→ **PROBLEM TO SOLVE**
Replace "comment count" with "like count" in the part of the items that opens with the line containing "At what coordinates" and closes with the line containing "Viewport: 1211px width, 538px height.", then give that part again with nothing else changed. Leave the pictures out of your answer.

→ **RECORD EXCERPTS**
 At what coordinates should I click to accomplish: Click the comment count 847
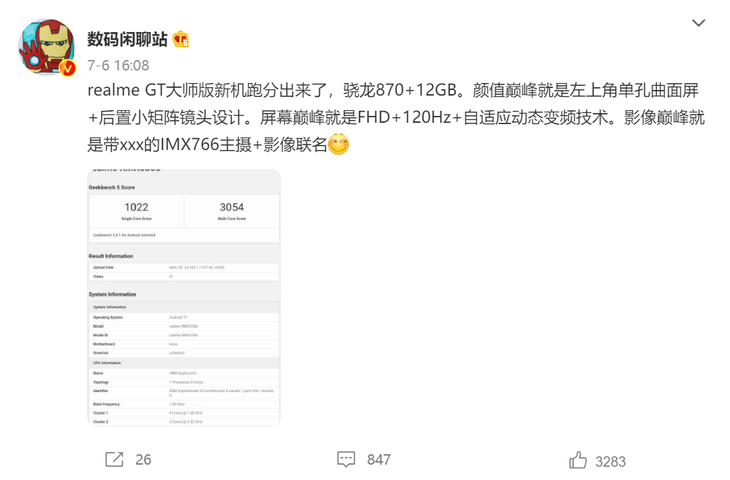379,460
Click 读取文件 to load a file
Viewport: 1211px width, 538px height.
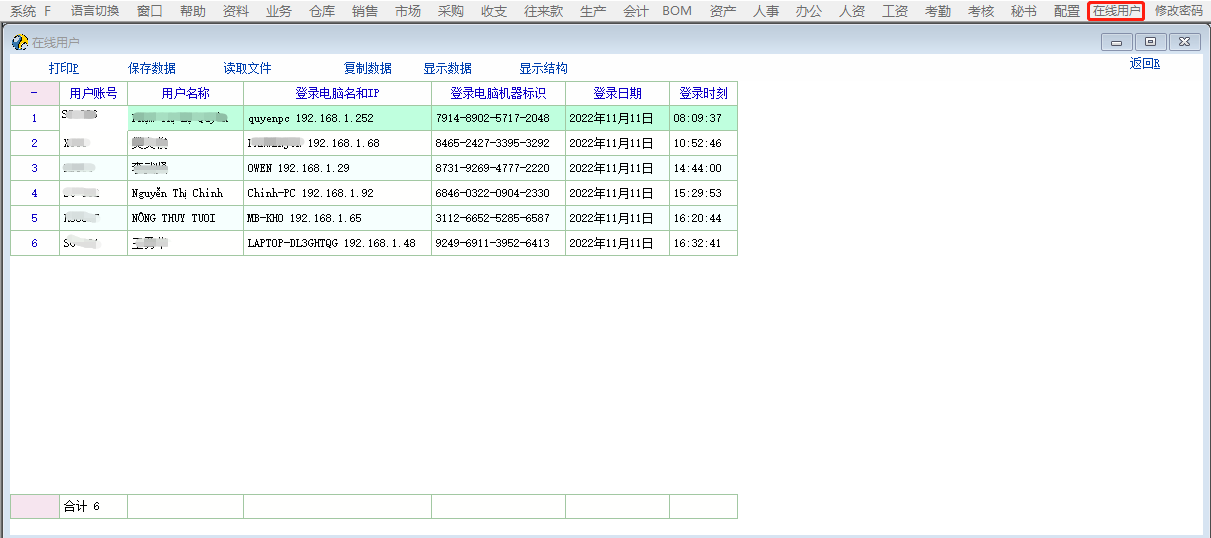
==
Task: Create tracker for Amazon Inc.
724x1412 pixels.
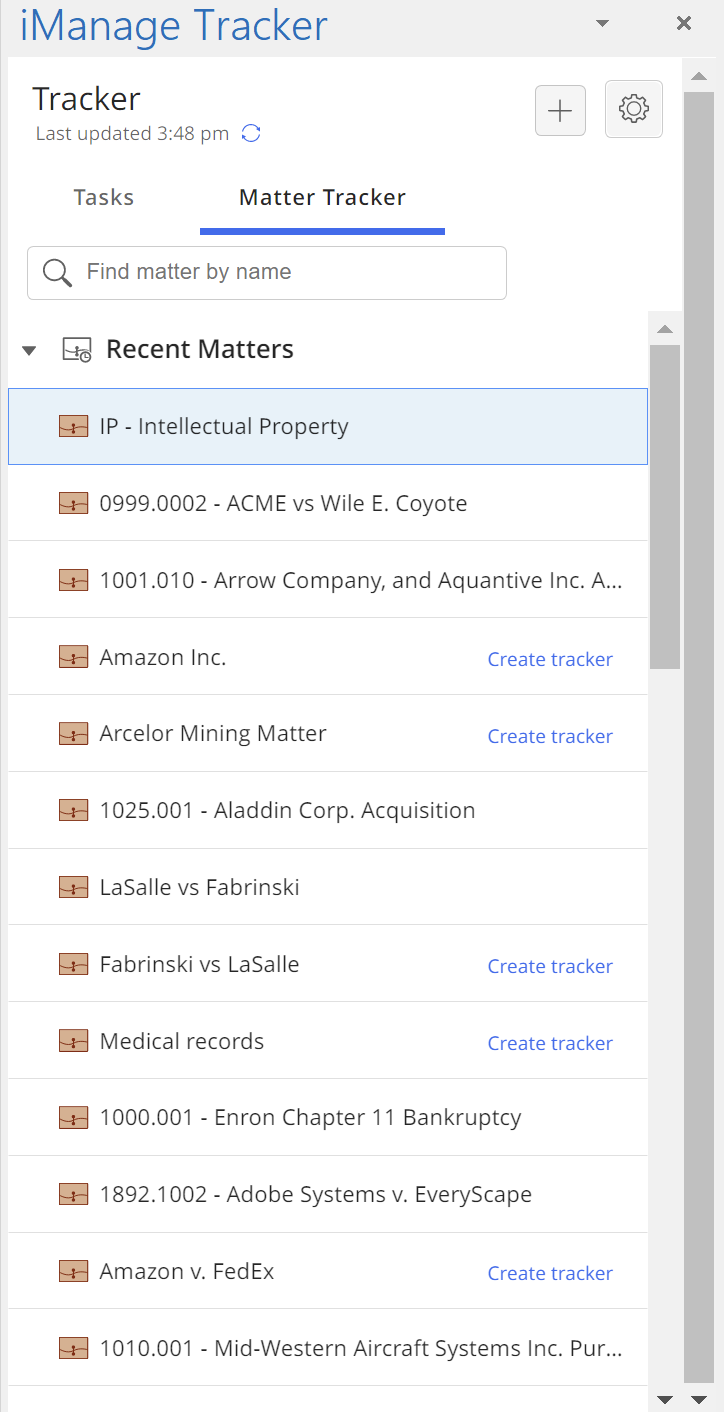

→ **EXPECTED ANSWER**
 At what coordinates should I click to accomplish: Click the like count 847
379,460
Click 读取文件 to load a file
Viewport: 1211px width, 538px height.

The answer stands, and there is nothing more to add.